## TASK PROMPT
Each line of data below must be printed exactly as written, with any pictures removed.

*** TASK INPUTS ***

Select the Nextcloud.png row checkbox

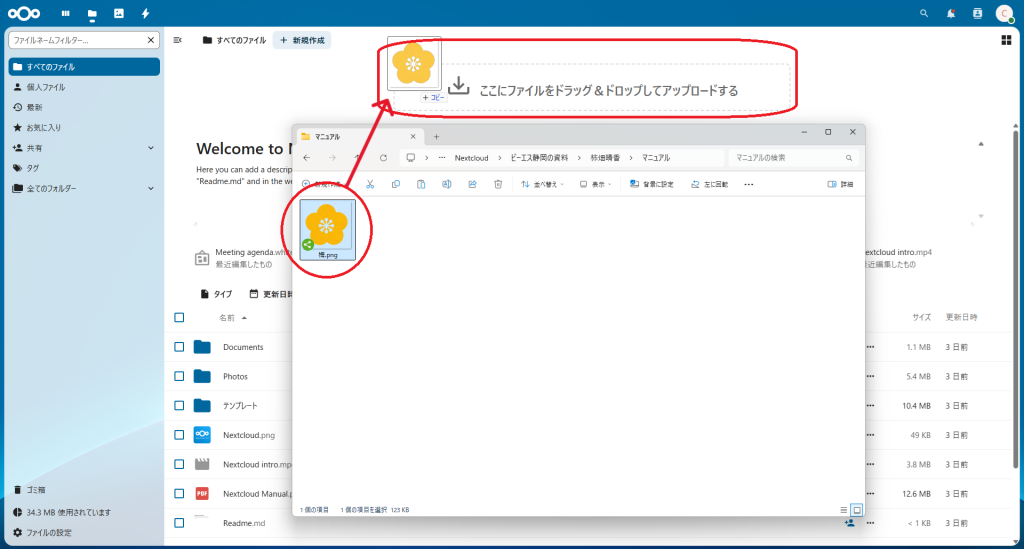click(x=179, y=435)
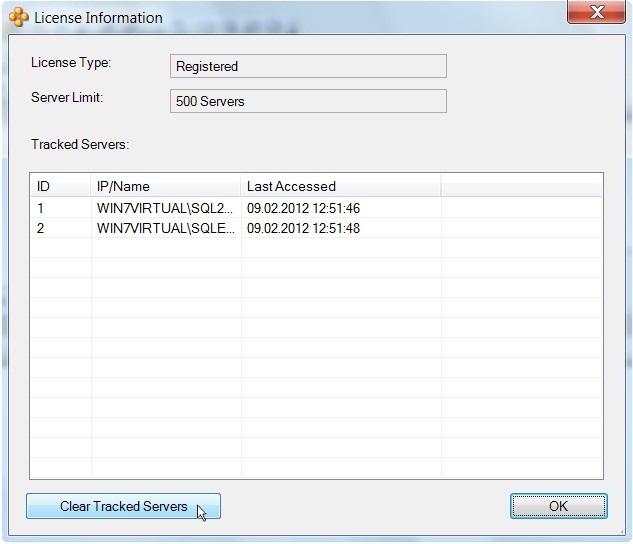Sort servers by IP/Name column header

click(165, 186)
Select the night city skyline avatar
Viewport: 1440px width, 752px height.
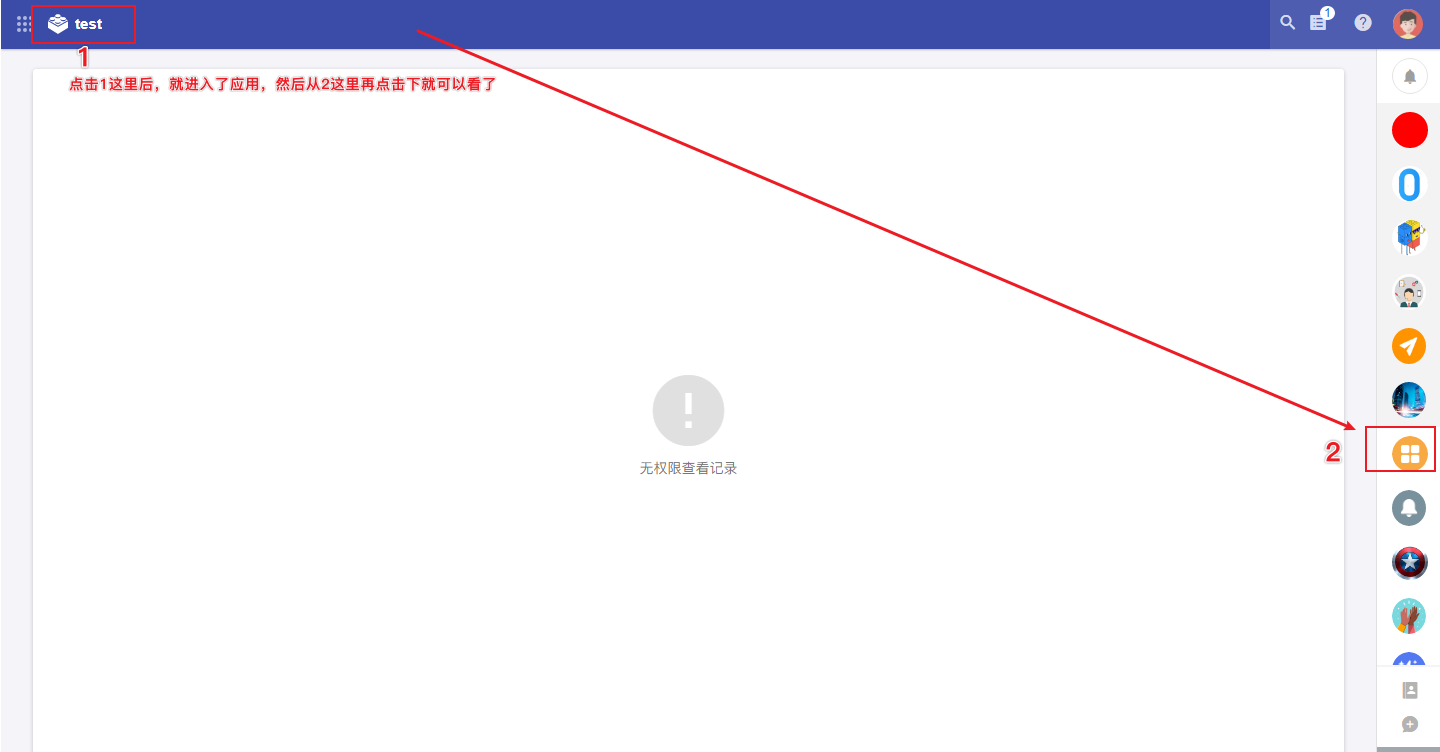1409,400
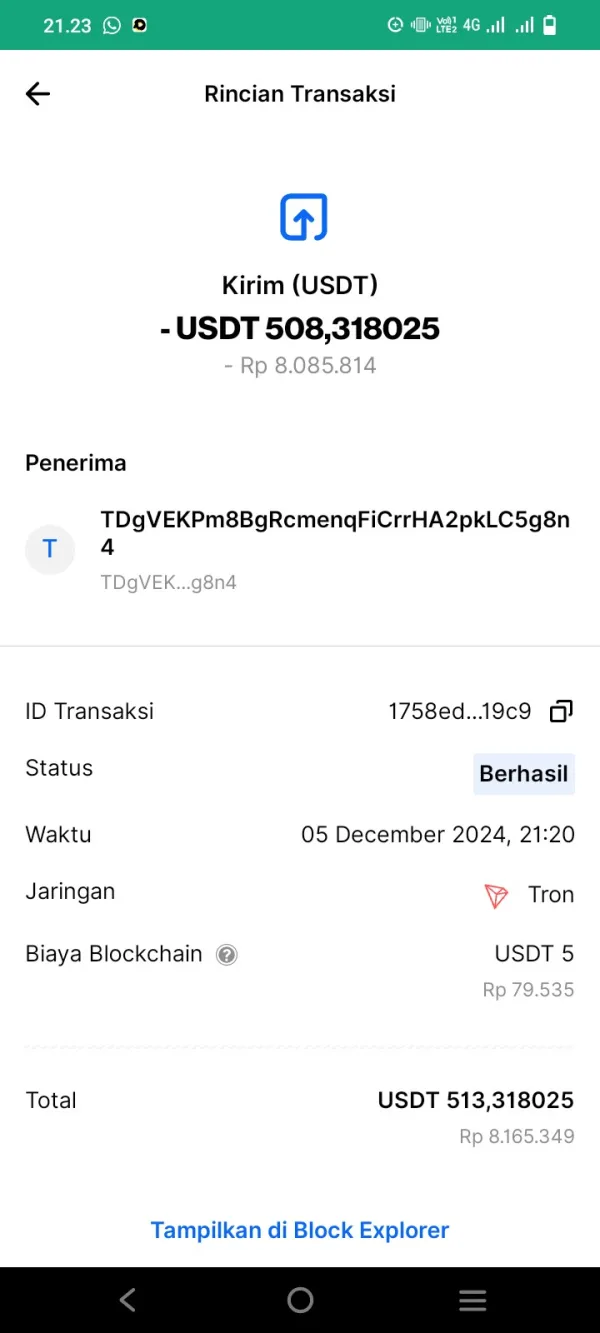The width and height of the screenshot is (600, 1333).
Task: Open Biaya Blockchain help icon
Action: (227, 955)
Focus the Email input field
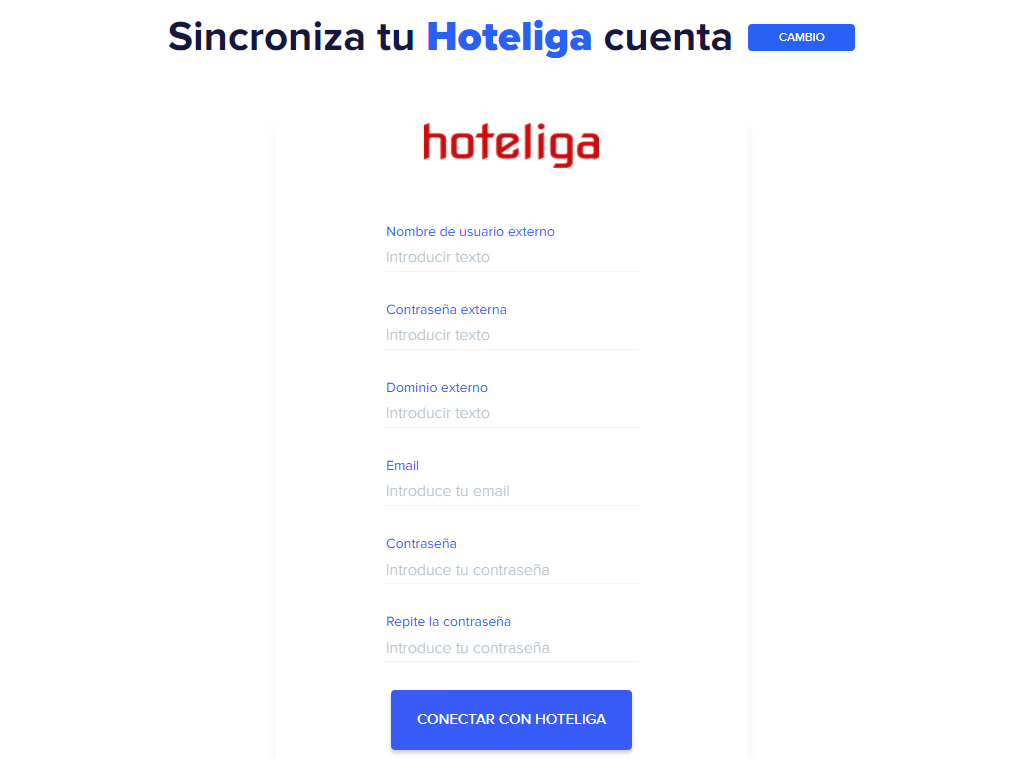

*** End of TASK INPUTS ***

## EXPECTED ANSWER
Select the Nextcloud.png row checkbox

click(x=179, y=435)
Sort servers by IP/Name column header

click(165, 186)
Select the night city skyline avatar
Viewport: 1440px width, 752px height.
1409,400
The width and height of the screenshot is (600, 1333).
Task: Open Biaya Blockchain help icon
Action: (227, 955)
Focus the Email input field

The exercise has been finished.